## REQUIRED ACTION
Copy all entries exactly.

______________________________

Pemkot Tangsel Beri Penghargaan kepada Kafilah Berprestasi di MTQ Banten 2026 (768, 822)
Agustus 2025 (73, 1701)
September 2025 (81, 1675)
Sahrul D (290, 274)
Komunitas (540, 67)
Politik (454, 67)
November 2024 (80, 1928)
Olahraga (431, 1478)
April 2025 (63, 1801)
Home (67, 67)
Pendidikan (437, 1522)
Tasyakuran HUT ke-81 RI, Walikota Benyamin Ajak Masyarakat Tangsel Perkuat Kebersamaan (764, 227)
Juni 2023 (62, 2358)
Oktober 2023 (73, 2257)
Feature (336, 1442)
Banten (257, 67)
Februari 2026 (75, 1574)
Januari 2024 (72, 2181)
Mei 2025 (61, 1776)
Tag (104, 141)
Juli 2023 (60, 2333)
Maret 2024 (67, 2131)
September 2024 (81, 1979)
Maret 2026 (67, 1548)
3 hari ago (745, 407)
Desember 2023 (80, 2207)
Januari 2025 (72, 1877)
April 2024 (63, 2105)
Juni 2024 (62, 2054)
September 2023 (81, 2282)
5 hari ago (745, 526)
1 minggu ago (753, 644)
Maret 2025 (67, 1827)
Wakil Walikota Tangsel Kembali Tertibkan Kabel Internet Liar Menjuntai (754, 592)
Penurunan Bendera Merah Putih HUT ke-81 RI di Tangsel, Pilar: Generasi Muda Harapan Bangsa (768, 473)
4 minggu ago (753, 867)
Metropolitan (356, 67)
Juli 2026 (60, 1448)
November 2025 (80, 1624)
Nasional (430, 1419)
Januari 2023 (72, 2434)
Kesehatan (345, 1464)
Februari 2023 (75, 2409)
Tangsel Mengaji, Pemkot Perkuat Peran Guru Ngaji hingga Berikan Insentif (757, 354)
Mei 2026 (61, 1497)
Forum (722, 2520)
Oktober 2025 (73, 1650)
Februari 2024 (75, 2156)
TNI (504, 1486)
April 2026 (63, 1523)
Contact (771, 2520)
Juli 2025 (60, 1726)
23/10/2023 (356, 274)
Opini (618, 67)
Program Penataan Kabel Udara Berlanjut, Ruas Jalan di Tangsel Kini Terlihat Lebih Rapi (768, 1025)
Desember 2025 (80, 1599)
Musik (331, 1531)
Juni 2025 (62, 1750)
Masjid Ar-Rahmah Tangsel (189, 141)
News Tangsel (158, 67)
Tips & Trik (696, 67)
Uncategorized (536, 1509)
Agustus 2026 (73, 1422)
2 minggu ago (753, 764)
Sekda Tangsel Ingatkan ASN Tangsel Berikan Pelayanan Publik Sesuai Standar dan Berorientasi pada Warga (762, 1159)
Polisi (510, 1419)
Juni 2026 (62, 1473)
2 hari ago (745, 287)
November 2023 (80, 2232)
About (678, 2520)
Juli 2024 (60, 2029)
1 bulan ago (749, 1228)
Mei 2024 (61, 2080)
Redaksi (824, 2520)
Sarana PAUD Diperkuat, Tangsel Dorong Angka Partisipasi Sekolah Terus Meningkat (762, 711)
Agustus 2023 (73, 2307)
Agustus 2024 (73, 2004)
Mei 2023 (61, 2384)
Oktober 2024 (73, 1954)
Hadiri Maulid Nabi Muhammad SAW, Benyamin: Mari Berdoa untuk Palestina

______________________________

## TASK SOLUTION
Pemkot Tangsel Beri Penghargaan kepada Kafilah Berprestasi di MTQ Banten 2026 (768, 822)
Agustus 2025 (73, 1701)
September 2025 (81, 1675)
Sahrul D (290, 274)
Komunitas (540, 67)
Politik (454, 67)
November 2024 (80, 1928)
Olahraga (431, 1478)
April 2025 (63, 1801)
Home (67, 67)
Pendidikan (437, 1522)
Tasyakuran HUT ke-81 RI, Walikota Benyamin Ajak Masyarakat Tangsel Perkuat Kebersamaan (764, 227)
Juni 2023 (62, 2358)
Oktober 2023 (73, 2257)
Feature (336, 1442)
Banten (257, 67)
Februari 2026 (75, 1574)
Januari 2024 (72, 2181)
Mei 2025 (61, 1776)
Tag (104, 141)
Juli 2023 (60, 2333)
Maret 2024 (67, 2131)
September 2024 (81, 1979)
Maret 2026 (67, 1548)
3 hari ago (745, 407)
Desember 2023 (80, 2207)
Januari 2025 (72, 1877)
April 2024 (63, 2105)
Juni 2024 (62, 2054)
September 2023 (81, 2282)
5 hari ago (745, 526)
1 minggu ago (753, 644)
Maret 2025 (67, 1827)
Wakil Walikota Tangsel Kembali Tertibkan Kabel Internet Liar Menjuntai (754, 592)
Penurunan Bendera Merah Putih HUT ke-81 RI di Tangsel, Pilar: Generasi Muda Harapan Bangsa (768, 473)
4 minggu ago (753, 867)
Metropolitan (356, 67)
Juli 2026 (60, 1448)
November 2025 (80, 1624)
Nasional (430, 1419)
Januari 2023 (72, 2434)
Kesehatan (345, 1464)
Februari 2023 (75, 2409)
Tangsel Mengaji, Pemkot Perkuat Peran Guru Ngaji hingga Berikan Insentif (757, 354)
Mei 2026 (61, 1497)
Forum (722, 2520)
Oktober 2025 (73, 1650)
Februari 2024 (75, 2156)
TNI (504, 1486)
April 2026 (63, 1523)
Contact (771, 2520)
Juli 2025 (60, 1726)
23/10/2023 (356, 274)
Opini (618, 67)
Program Penataan Kabel Udara Berlanjut, Ruas Jalan di Tangsel Kini Terlihat Lebih Rapi (768, 1025)
Desember 2025 (80, 1599)
Musik (331, 1531)
Juni 2025 (62, 1750)
Masjid Ar-Rahmah Tangsel (189, 141)
News Tangsel (158, 67)
Tips & Trik (696, 67)
Uncategorized (536, 1509)
Agustus 2026 (73, 1422)
2 minggu ago (753, 764)
Sekda Tangsel Ingatkan ASN Tangsel Berikan Pelayanan Publik Sesuai Standar dan Berorientasi pada Warga (762, 1159)
Polisi (510, 1419)
Juni 2026 (62, 1473)
2 hari ago (745, 287)
November 2023 (80, 2232)
About (678, 2520)
Juli 2024 (60, 2029)
1 bulan ago (749, 1228)
Mei 2024 (61, 2080)
Redaksi (824, 2520)
Sarana PAUD Diperkuat, Tangsel Dorong Angka Partisipasi Sekolah Terus Meningkat (762, 711)
Agustus 2023 (73, 2307)
Agustus 2024 (73, 2004)
Mei 2023 (61, 2384)
Oktober 2024 (73, 1954)
Hadiri Maulid Nabi Muhammad SAW, Benyamin: Mari Berdoa untuk Palestina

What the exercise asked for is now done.